• Problem requirements:
Provide an exact transcription of all the records.

Items listed in a dataset
------

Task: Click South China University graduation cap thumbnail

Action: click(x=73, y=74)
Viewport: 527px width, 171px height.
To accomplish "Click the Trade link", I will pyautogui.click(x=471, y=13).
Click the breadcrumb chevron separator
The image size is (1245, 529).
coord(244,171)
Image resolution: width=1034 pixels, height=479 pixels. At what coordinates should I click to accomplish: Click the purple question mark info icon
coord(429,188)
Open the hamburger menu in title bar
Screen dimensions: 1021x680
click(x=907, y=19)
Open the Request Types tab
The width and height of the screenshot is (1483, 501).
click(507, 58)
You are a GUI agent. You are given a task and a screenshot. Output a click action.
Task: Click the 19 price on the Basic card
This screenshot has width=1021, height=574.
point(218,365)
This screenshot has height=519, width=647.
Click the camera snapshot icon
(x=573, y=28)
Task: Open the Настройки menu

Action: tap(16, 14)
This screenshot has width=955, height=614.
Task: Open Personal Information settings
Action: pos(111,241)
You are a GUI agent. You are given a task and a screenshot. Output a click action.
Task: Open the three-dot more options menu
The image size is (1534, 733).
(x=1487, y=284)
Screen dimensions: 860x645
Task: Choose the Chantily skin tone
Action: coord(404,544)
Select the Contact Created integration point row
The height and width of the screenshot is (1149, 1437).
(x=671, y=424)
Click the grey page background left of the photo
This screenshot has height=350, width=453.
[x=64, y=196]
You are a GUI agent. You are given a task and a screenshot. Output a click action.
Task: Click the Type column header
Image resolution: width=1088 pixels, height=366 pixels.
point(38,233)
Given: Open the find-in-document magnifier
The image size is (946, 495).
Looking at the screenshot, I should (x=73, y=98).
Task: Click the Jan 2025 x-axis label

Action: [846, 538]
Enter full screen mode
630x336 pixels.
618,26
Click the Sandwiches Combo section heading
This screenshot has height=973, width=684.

------

• Exercise result:
Task: Click South China University graduation cap thumbnail

Action: click(x=73, y=74)
Viewport: 527px width, 171px height.
To accomplish "Click the Trade link", I will pyautogui.click(x=471, y=13).
Click the breadcrumb chevron separator
The image size is (1245, 529).
coord(244,171)
Image resolution: width=1034 pixels, height=479 pixels. At what coordinates should I click to accomplish: Click the purple question mark info icon
coord(429,188)
Open the hamburger menu in title bar
Screen dimensions: 1021x680
click(x=907, y=19)
Open the Request Types tab
The width and height of the screenshot is (1483, 501).
click(507, 58)
You are a GUI agent. You are given a task and a screenshot. Output a click action.
Task: Click the 19 price on the Basic card
This screenshot has width=1021, height=574.
point(218,365)
This screenshot has height=519, width=647.
Click the camera snapshot icon
(x=573, y=28)
Task: Open the Настройки menu

Action: tap(16, 14)
This screenshot has width=955, height=614.
Task: Open Personal Information settings
Action: pos(111,241)
You are a GUI agent. You are given a task and a screenshot. Output a click action.
Task: Open the three-dot more options menu
The image size is (1534, 733).
(x=1487, y=284)
Screen dimensions: 860x645
Task: Choose the Chantily skin tone
Action: coord(404,544)
Select the Contact Created integration point row
The height and width of the screenshot is (1149, 1437).
(x=671, y=424)
Click the grey page background left of the photo
This screenshot has height=350, width=453.
[x=64, y=196]
You are a GUI agent. You are given a task and a screenshot. Output a click action.
Task: Click the Type column header
Image resolution: width=1088 pixels, height=366 pixels.
point(38,233)
Given: Open the find-in-document magnifier
The image size is (946, 495).
Looking at the screenshot, I should (x=73, y=98).
Task: Click the Jan 2025 x-axis label

Action: [846, 538]
Enter full screen mode
630x336 pixels.
618,26
Click the Sandwiches Combo section heading
This screenshot has height=973, width=684.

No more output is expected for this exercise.